* _Given exercise_: Collect every line below that contains the string "text" and copy each one unchanged.

* _The records_:
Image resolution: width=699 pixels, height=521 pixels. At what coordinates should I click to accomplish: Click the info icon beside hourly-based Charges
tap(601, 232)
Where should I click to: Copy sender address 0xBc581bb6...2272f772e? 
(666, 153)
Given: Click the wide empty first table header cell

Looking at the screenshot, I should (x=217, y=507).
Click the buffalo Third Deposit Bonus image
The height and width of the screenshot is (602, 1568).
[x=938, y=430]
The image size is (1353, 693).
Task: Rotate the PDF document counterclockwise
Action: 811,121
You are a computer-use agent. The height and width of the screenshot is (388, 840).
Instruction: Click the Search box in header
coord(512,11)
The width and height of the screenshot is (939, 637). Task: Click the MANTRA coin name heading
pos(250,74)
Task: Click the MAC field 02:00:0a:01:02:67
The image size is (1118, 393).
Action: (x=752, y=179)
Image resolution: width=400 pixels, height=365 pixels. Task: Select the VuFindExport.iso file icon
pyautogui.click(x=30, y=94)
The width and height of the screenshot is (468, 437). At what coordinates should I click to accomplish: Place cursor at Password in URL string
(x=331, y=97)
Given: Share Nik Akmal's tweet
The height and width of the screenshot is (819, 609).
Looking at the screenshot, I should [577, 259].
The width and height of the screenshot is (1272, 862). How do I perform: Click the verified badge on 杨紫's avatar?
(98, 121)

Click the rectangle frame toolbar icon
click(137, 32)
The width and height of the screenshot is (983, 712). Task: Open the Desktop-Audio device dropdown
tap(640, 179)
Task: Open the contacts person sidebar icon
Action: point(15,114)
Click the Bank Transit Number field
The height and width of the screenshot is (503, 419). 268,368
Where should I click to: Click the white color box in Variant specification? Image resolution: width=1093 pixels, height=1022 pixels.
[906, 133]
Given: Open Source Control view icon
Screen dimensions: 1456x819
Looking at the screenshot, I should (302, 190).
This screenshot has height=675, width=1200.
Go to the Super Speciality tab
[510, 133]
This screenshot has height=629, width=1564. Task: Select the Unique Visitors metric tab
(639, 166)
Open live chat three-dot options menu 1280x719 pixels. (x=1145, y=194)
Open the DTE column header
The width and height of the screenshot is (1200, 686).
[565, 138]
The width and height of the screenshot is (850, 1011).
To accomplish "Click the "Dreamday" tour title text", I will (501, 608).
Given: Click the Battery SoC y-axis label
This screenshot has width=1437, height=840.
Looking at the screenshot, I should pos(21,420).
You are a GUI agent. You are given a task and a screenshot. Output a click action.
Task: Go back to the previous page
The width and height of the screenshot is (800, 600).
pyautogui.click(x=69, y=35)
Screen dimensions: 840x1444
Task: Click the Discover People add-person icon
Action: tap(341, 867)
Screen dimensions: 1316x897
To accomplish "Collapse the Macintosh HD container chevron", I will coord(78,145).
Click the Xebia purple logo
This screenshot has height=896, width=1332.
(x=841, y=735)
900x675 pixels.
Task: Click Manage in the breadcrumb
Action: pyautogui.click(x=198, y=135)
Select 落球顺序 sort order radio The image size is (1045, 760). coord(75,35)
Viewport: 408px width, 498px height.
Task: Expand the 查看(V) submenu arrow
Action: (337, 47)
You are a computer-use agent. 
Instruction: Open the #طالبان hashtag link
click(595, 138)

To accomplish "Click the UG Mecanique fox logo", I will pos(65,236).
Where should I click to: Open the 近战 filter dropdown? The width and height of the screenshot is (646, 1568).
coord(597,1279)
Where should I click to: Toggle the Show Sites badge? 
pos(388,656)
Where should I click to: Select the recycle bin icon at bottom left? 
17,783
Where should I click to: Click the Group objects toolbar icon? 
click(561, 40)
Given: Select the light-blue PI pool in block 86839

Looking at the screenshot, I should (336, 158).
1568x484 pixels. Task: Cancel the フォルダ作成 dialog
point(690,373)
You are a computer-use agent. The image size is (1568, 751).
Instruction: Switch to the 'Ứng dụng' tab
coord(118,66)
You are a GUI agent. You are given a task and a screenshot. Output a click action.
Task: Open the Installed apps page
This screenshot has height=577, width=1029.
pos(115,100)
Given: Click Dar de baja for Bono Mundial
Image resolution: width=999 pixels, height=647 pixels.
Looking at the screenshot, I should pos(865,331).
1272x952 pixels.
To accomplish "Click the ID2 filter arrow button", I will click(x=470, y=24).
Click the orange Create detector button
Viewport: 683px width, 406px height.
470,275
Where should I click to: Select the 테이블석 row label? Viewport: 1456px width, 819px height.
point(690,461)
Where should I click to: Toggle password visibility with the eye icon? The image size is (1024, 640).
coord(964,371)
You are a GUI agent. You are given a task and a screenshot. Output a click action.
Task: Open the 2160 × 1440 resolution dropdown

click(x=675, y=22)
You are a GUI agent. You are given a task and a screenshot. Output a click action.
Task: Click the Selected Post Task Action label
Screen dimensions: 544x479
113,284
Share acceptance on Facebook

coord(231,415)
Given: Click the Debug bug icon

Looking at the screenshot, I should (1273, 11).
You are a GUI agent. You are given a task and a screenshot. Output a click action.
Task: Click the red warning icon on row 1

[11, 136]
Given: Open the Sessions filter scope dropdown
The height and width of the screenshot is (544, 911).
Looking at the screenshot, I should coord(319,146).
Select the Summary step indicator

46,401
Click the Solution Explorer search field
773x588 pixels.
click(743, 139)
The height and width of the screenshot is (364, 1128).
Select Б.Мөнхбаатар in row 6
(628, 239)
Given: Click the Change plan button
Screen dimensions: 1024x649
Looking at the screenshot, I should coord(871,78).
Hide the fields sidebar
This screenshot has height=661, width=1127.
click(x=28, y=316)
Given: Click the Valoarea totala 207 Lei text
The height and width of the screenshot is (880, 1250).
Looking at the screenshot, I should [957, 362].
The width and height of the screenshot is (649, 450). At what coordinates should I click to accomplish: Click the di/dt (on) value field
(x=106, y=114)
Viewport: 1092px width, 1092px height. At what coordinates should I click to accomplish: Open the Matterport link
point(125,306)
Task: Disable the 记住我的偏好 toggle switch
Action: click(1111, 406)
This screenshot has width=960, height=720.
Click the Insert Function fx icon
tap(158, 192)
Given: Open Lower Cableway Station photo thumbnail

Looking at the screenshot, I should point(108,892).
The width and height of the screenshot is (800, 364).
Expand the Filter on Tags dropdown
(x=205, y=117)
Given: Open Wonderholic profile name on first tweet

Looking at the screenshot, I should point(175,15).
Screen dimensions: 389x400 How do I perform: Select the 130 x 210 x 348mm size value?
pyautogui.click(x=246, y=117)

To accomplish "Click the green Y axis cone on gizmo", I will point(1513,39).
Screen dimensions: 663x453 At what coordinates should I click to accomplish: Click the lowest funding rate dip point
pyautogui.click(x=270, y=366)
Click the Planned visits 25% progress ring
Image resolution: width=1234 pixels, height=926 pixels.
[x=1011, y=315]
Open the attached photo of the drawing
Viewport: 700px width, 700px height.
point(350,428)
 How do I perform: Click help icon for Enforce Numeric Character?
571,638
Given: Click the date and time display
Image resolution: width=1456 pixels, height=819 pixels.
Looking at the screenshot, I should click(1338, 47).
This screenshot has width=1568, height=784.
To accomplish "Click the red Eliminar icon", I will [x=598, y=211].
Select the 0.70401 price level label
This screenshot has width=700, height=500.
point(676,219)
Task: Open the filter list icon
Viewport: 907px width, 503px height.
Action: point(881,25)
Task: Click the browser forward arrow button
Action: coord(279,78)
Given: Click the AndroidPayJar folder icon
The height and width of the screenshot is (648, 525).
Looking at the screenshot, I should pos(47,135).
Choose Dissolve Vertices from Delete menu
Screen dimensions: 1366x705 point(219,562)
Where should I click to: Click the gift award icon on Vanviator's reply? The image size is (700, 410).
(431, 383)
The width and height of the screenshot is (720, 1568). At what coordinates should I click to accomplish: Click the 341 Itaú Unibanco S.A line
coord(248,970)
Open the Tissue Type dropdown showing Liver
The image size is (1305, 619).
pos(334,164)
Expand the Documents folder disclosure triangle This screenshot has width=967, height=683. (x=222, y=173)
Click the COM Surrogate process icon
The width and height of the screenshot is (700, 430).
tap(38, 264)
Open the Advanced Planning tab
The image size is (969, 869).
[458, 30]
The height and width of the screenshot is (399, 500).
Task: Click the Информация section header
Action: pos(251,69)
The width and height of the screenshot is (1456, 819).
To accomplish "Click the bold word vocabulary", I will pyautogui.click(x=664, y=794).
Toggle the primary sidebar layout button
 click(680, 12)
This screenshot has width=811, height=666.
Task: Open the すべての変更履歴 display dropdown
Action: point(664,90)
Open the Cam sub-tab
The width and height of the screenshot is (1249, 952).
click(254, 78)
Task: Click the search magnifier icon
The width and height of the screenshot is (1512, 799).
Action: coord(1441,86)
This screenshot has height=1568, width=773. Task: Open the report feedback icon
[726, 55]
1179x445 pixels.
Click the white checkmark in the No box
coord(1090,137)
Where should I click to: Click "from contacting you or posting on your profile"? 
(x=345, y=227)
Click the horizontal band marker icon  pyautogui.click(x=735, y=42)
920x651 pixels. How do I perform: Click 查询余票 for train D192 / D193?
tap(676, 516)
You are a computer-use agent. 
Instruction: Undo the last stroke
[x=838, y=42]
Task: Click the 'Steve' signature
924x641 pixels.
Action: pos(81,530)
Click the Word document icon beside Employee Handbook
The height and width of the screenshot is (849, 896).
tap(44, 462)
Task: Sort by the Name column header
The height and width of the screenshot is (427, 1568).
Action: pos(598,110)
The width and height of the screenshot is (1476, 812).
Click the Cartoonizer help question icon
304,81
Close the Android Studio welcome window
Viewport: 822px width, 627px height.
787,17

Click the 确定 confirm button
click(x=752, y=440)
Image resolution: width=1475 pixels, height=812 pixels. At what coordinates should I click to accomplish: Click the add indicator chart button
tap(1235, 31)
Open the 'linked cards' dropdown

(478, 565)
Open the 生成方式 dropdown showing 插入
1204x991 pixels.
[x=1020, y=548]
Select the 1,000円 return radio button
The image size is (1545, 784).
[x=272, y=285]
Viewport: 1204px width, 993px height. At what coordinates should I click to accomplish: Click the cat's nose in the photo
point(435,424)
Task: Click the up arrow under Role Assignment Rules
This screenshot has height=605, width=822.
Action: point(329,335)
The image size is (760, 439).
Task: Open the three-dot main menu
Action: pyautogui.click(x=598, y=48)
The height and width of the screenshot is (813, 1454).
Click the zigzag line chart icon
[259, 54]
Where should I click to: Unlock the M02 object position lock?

* _Final result_:
To accomplish "Click the "Dreamday" tour title text", I will (501, 608).
Given: Click the Valoarea totala 207 Lei text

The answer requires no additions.